Setiap kasus perceraian yang memiliki dampak negatif bagi anak. Sejauh mana efeknya tergantung dari tingkat usia dan jenis kelaminnya. Anak-anak akan mencari figur. Peran ayah ataupun ibu tidak dapat tergantikan. Maka, ketika ada perceraian, anak-anak akan merasakan dampaknya. Ia akan melihat pencetus perceraian tersebut bagi anak perempuan, ia melihat ayahnya melakukan tindak Kekerasan Dalam Rumah Tangga (KDRT) kepada ibunya, maka ia akan merasa, semua lelaki seperti ayahnya. Keras dan tidak lembut terhadap perempuan. Bagi anak laki-laki, ia akan meniru cara ayahnya melakukan KDRT terhadap perempuan atau istrinya kelak jika dewasa.

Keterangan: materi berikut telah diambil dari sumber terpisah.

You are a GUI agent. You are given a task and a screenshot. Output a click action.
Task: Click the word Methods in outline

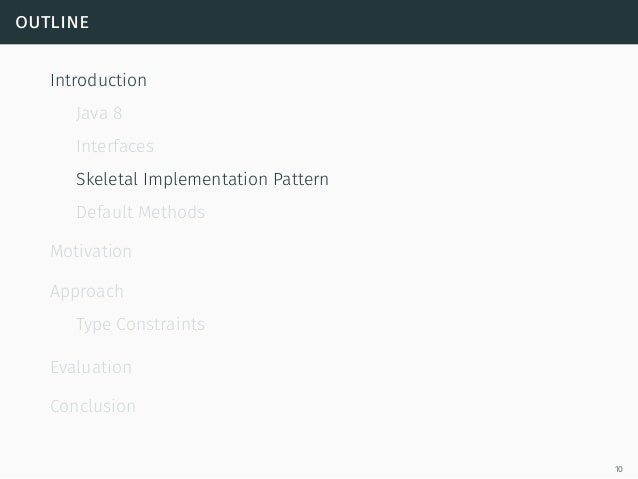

Dalam kasus perceraian ini, orang tua dapat meminimalisir efek negatifnya bagiĀ  pertumbuhan anak, khususnya pertumbuhan remaja dengan beberapa tips di bawah ini:

  1. Ajak Dialog. Sejak terjadi pertengkaran, ajak anak terlibat dialog. Katakan permasalah yang terjadi dengan bahasa yang mereka pahami. Hindari menutupi permasalahan. Katakan, jika ayah dan ibu sudah tidak dapat bersatu lagi.
  2. Jangan Halangi Hak Anak. Setelah perceraian terjadi. Orang tua tetap memberikan perhatian untuk kegiatan anak. Seperti berkumpul, hadir dalam momen spesialnya,seperti ulang tahun, mengambil rapor, liburan, dan lainnya.

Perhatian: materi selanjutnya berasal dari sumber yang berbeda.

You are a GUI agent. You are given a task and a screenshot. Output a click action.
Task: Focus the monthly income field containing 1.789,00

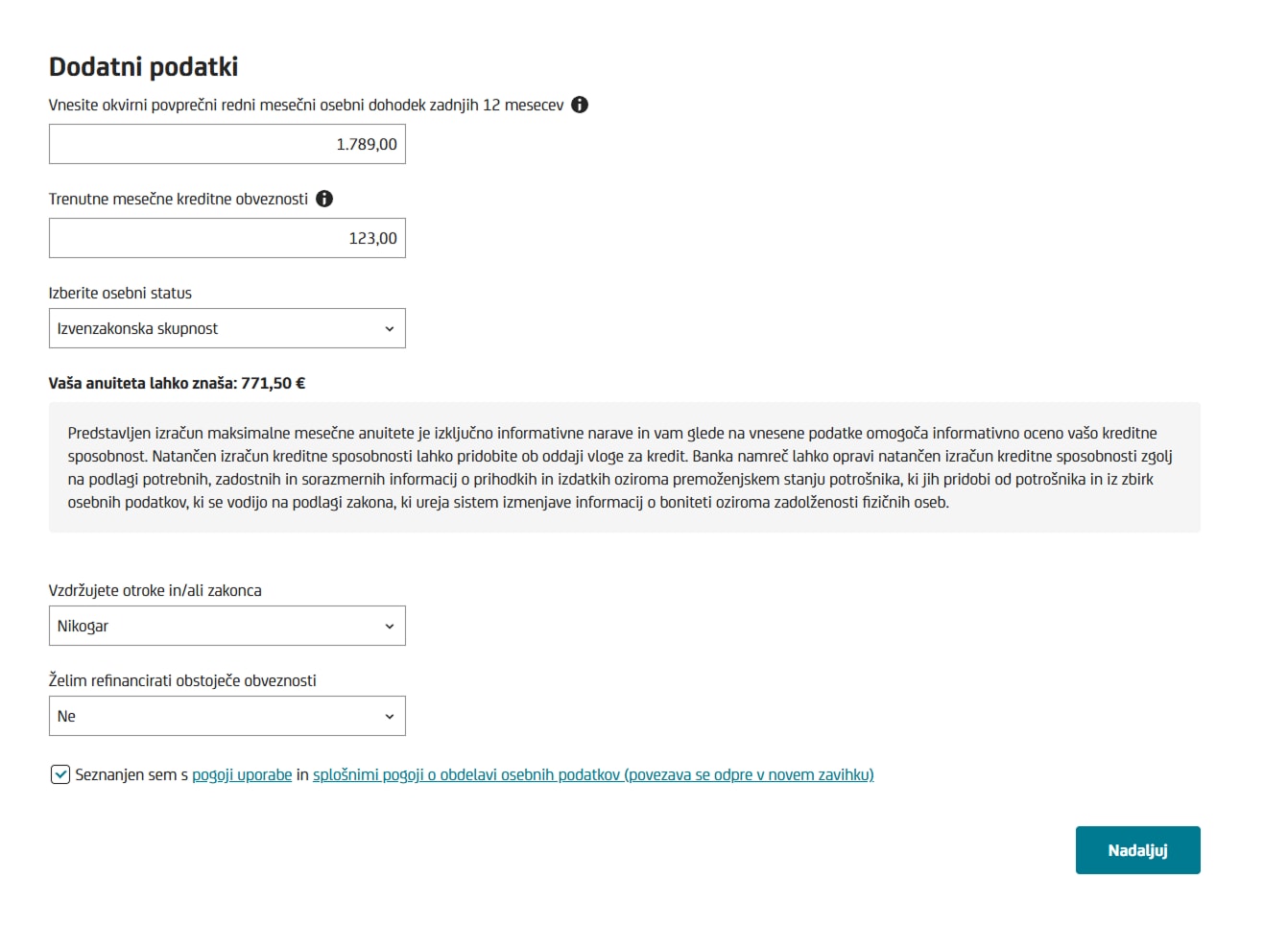click(227, 144)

  3. Tepat Janji. Usahakan memenuhi janji. Jika Anda menjanjikan untuk bertemu, maka hadiri pertemuan itu. Kehadiran Anda memberikan ruang kepercayaan anak bahwa tidak ada bekas ayah atau bekas ibu usai perpisahan.

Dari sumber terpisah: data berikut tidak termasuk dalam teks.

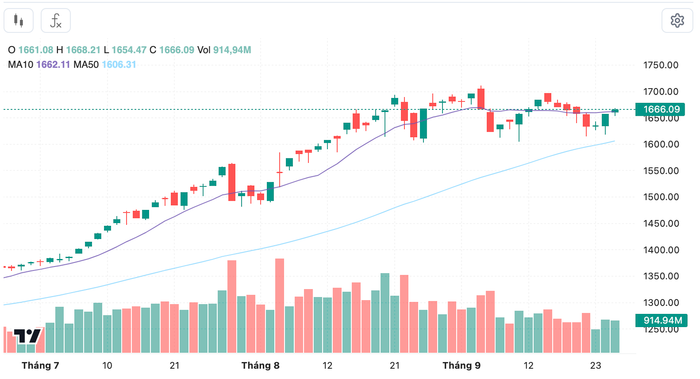Select the 1500.00 price axis level
Viewport: 700px width, 379px height.
[x=661, y=197]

  4. Memotivasi Anak. Anak telah menderita dengan adanya perceraian. Hindari pertentangan saling menjatuhkan antara ayah dan ibu. Jangan memberi opsi untuk memilih kebaikan dan keburukan orang tua. Sebaiknya, berikan motivasi kepada anak untuk lebih berkarya. Bagi usia remaja, arahkan untuk mencari pasangan yang baik. Tidak semua laki-laki seperti ayahnya atau tidak semua perempuan seperti ibunya yang terjerat kasus perceraian.
  5. Ajak Pihak Ketiga. Jika diperlukan, ajak keluarga terdekat untuk membantu membimbing anak kita dalam menerima kasus perceraian, seperti kakek, nenek, paman, bibi, tante atau guru.

Itulah sedikit ulasan mengenai dampak perceraian orangtua bagi pertumbuhan dan perkembangan remaja, semoga bermanfaat.